[Entries for locating text and elements]
»»

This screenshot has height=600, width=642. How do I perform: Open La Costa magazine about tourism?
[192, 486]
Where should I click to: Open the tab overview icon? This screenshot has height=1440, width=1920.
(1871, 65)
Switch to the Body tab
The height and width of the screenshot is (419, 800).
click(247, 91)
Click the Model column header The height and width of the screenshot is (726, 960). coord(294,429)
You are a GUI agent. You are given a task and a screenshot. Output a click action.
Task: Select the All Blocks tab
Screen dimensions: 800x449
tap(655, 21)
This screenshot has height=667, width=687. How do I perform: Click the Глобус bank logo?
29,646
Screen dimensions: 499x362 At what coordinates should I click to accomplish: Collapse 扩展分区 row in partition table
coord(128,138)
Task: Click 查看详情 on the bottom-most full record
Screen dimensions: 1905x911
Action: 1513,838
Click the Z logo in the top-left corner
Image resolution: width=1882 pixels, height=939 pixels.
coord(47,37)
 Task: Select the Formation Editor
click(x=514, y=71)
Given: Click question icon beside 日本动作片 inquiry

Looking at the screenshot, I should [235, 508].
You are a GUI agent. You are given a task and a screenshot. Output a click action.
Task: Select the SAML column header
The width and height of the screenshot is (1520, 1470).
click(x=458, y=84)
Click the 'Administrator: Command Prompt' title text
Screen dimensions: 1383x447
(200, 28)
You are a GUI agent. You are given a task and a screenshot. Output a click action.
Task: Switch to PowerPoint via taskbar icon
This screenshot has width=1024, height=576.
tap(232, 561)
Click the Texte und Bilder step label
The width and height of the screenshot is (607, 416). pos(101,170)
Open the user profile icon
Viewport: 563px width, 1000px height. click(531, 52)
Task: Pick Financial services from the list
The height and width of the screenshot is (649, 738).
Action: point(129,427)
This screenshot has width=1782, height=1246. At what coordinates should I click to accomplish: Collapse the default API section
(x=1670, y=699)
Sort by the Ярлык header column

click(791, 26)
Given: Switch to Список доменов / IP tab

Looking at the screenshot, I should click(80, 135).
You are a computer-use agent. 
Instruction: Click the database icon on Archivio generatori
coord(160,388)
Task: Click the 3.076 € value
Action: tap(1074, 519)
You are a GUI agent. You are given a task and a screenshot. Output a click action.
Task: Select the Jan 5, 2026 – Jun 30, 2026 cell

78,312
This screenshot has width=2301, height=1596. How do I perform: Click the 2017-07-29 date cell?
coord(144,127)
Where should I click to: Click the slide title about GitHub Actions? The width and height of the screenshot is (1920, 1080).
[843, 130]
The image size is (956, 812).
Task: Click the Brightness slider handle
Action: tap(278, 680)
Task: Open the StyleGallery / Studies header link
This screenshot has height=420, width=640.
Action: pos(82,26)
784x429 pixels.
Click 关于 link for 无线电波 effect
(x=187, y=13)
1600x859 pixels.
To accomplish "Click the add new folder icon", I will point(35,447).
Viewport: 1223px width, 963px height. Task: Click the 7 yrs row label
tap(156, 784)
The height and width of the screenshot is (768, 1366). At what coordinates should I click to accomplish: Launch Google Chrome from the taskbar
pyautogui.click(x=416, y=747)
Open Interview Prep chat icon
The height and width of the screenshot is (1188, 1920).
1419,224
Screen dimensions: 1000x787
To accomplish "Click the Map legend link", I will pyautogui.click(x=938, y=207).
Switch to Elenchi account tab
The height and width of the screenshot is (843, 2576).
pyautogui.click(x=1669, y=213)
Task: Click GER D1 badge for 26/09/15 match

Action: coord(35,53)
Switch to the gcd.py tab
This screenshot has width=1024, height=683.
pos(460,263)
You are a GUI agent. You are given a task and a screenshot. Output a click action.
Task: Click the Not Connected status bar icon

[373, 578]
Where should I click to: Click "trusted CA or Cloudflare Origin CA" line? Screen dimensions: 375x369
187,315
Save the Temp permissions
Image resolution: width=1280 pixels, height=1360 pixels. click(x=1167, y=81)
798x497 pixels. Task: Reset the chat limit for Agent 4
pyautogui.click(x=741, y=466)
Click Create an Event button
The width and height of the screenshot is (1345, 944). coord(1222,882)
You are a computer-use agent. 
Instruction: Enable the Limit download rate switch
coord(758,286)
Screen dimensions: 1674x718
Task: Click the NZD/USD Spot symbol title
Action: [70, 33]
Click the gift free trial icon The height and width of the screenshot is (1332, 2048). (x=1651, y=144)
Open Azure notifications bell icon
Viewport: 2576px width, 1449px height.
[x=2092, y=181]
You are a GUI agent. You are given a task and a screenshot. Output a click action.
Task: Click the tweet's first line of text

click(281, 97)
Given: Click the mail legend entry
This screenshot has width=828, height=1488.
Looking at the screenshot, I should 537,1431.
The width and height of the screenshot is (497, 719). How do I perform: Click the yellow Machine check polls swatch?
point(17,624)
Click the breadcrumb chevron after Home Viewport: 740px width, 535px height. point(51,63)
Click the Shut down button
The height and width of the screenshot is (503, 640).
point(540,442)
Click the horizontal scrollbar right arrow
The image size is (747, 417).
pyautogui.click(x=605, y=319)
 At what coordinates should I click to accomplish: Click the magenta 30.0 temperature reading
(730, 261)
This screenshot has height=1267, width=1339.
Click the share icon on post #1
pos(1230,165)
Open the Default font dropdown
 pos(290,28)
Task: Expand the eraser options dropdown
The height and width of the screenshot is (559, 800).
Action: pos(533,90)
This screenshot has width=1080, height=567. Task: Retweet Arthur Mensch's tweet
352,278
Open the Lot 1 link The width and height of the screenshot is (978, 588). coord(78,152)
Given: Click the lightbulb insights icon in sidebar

««

• Your task
Copy out the records word for word, starting at the line containing "Save the Temp permissions" and ending at the line containing "click(281, 97)", both lines included.

• Completed exercise
Save the Temp permissions
Image resolution: width=1280 pixels, height=1360 pixels. click(x=1167, y=81)
798x497 pixels. Task: Reset the chat limit for Agent 4
pyautogui.click(x=741, y=466)
Click Create an Event button
The width and height of the screenshot is (1345, 944). coord(1222,882)
You are a computer-use agent. 
Instruction: Enable the Limit download rate switch
coord(758,286)
Screen dimensions: 1674x718
Task: Click the NZD/USD Spot symbol title
Action: [70, 33]
Click the gift free trial icon The height and width of the screenshot is (1332, 2048). (x=1651, y=144)
Open Azure notifications bell icon
Viewport: 2576px width, 1449px height.
[x=2092, y=181]
You are a GUI agent. You are given a task and a screenshot. Output a click action.
Task: Click the tweet's first line of text

click(281, 97)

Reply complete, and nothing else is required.